Histone Variant H2A.L.2 Guides Transition Protein-Dependent Protamine Assembly in Male Germ Cells

Histone replacement by transition proteins (TPs) and protamines (Prms) constitutes an essential step for the successful production of functional male gametes, yet nothing is known on the underlying functional interplay between histones, TPs, and Prms. Here, by studying spermatogenesis in the absence of a spermatid-specific histone variant, H2A.L.2, we discover a fundamental mechanism involved in the transformation of nucleosomes into nucleoprotamines. H2A.L.2 is synthesized at the same time as TPs and enables their loading onto the nucleosomes.
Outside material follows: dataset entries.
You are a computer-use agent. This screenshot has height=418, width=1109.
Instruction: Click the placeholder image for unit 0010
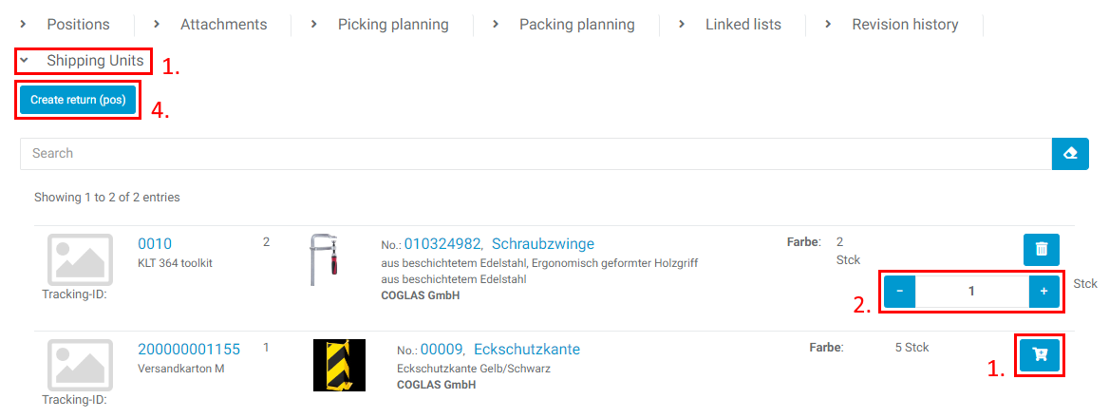(x=80, y=259)
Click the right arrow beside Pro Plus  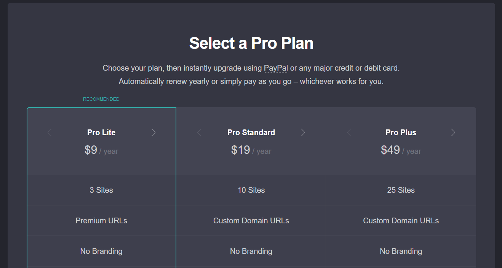(453, 132)
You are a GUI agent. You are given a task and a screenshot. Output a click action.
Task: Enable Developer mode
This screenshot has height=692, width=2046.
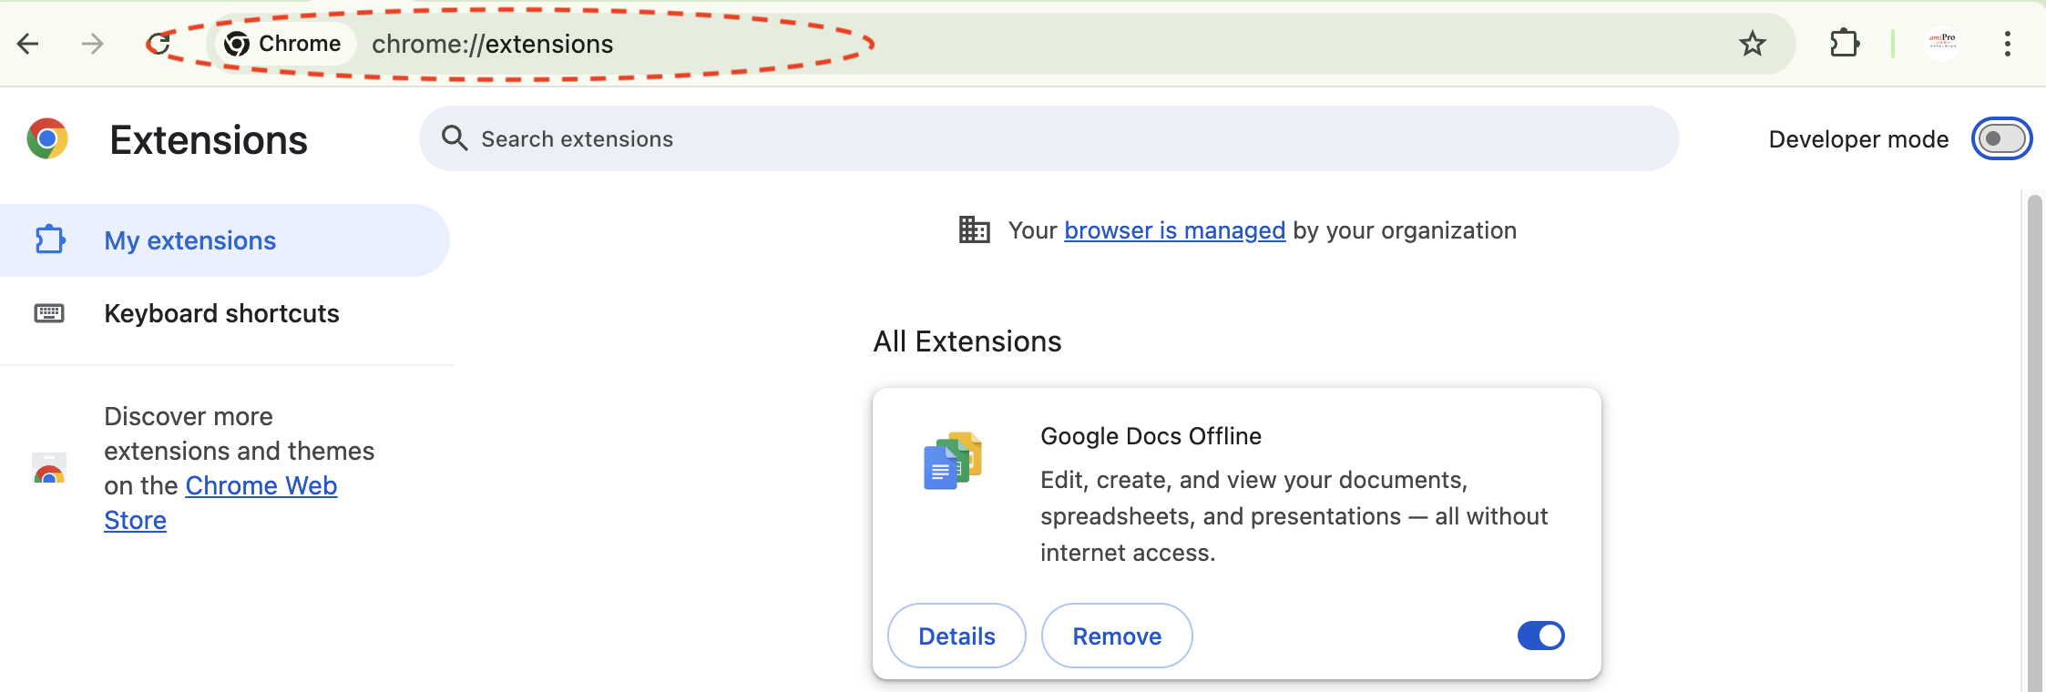(2000, 138)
TPs do not displace histones but rather drive the recruitment and processing of Prms, which are themselves responsible for histone eviction. Altogether, the incorporation of H2A.L.2 initiates and orchestrates a series of successive transitional states that ultimately shift to the fully compacted genome of the mature spermatozoa. Hence, the current view of histone-to-nucleoprotamine transition should be revisited and include an additional step with H2A.L.2 assembly prior to the action of TPs and Prms. [Display omitted] •H2A.L.2 and transition proteins (TPs) are co-expressed in post-meiotic germ cells•Lack of H2A.L.2 leads to defective spermatozoa genome compaction and male infertility•H2A.L.2 assembly opens nucleosomes, releases flexible DNA ends, and allows TP loading•TP loading drives protamine processing and organized compaction of the sperm genome Histone-to-protamine transition is essential for procreation, yet its molecular basis has remained obscure. Barral et al. show that a histone variant, H2A.L.2, directs the transformation of nucleosomes by allowing the loading onto chromatin of non-histone transition proteins, which in turn control the final genome organization and compaction by protamines.